В устах вечно озлобленного Листовского это звучало как высшая похвала: мало в ком за всю свою жизнь встречал он истинную справедливость.
— Да уж не то что старший офицер… Или эта шкура боцманская! — Голубь снова сверкнул взглядом.
Отец Филарет, напуганный, побледневший, всем на удивление — трезвый сегодня, бестолково суетился тут же на палубе, подавая свои никому не нужные советы и сокрушенно качая рыжей бороденкой.

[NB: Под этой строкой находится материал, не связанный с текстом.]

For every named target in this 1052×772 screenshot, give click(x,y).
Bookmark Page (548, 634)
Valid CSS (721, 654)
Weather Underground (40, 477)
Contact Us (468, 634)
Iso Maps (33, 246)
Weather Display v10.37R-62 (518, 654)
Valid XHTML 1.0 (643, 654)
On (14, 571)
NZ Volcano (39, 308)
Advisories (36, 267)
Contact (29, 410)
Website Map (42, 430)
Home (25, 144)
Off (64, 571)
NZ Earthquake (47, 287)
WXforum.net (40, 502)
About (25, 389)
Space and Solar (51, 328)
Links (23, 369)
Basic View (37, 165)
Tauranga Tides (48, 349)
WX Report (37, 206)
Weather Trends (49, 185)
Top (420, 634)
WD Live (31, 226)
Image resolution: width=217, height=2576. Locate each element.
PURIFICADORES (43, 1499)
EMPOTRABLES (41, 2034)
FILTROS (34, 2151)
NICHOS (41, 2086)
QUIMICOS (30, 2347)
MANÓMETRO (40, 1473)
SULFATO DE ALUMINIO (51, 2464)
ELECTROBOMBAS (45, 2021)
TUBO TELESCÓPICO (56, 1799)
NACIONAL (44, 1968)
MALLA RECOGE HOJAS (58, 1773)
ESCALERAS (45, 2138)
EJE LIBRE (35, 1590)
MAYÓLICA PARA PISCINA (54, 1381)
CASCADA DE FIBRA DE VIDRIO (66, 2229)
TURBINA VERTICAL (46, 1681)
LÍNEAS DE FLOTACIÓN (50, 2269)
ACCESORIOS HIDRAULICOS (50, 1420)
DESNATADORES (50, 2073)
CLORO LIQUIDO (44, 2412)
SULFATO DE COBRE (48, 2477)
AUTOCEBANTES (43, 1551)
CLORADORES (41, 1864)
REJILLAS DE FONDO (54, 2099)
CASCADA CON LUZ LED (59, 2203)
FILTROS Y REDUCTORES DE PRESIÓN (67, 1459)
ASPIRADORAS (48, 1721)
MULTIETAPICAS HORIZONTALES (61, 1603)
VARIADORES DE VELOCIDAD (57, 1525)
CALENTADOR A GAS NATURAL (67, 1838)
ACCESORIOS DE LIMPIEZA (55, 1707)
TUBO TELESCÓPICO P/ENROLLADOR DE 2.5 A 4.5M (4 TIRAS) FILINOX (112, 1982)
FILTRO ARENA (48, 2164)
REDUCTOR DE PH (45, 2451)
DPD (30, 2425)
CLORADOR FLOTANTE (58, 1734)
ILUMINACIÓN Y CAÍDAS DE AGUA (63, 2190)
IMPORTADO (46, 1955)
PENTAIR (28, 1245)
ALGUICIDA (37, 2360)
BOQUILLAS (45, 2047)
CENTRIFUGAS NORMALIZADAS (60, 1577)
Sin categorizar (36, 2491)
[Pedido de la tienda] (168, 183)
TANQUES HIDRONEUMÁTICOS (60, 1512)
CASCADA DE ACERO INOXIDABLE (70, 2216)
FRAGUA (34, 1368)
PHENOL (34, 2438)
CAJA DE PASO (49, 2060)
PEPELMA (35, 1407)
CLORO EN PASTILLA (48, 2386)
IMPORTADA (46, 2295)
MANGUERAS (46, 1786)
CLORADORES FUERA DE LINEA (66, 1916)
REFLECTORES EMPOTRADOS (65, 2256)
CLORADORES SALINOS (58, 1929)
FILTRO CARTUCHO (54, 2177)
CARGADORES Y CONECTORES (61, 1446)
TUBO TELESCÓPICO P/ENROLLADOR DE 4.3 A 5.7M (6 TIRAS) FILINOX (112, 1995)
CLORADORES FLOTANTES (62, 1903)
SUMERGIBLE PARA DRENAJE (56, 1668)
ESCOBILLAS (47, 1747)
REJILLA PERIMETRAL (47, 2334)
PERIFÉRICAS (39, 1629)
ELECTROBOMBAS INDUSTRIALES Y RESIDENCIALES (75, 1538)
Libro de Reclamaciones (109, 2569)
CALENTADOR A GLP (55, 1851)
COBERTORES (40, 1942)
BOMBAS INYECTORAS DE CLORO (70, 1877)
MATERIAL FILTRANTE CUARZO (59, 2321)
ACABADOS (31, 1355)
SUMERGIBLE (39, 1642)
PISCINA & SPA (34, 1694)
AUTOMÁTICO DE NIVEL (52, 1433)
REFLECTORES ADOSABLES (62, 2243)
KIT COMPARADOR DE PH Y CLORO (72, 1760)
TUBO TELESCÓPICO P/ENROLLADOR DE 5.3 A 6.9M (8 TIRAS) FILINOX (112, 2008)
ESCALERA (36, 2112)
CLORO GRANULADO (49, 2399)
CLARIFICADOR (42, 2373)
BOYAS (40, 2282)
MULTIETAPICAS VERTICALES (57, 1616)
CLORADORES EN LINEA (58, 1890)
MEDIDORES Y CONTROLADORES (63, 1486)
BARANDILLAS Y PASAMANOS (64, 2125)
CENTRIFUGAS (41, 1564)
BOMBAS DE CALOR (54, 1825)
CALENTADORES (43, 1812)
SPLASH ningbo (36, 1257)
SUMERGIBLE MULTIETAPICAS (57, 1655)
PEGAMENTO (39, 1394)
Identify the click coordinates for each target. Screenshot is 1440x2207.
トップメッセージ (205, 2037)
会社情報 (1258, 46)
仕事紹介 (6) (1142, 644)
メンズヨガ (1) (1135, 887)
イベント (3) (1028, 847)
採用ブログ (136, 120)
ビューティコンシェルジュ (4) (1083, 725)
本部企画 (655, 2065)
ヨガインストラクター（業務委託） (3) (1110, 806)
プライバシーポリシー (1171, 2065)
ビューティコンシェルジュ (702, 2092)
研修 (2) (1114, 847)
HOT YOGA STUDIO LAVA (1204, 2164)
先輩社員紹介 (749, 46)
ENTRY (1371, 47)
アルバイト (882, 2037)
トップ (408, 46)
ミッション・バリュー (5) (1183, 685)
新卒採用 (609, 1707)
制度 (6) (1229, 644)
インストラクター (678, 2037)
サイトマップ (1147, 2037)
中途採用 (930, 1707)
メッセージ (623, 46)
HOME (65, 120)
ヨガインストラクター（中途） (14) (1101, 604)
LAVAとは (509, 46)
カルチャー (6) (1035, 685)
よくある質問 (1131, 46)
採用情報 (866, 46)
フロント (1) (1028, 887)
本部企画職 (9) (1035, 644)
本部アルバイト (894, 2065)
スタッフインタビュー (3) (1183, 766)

— Вот так и живем во грехе, и погибаем во грехе… Суета сует и всяческая токмо суета! — бормочет он. И вдруг набрасывается на одного из матросов: — Не так, братец, делаешь, не так!..
— Отошли бы вы пока, батюшка, — глухо произнес Епифан Листовский. — С этим мы и сами управимся.
— Да-да, — поспешно согласился отец Филарет. — Когда можно будет отпевать, вы меня кликните.
Дорош увидел Небольсина, стоявшего на палубе, — очевидно, капитан второго ранга хотел лично убедиться, как идет подготовка к похоронам, — и подошел к нему.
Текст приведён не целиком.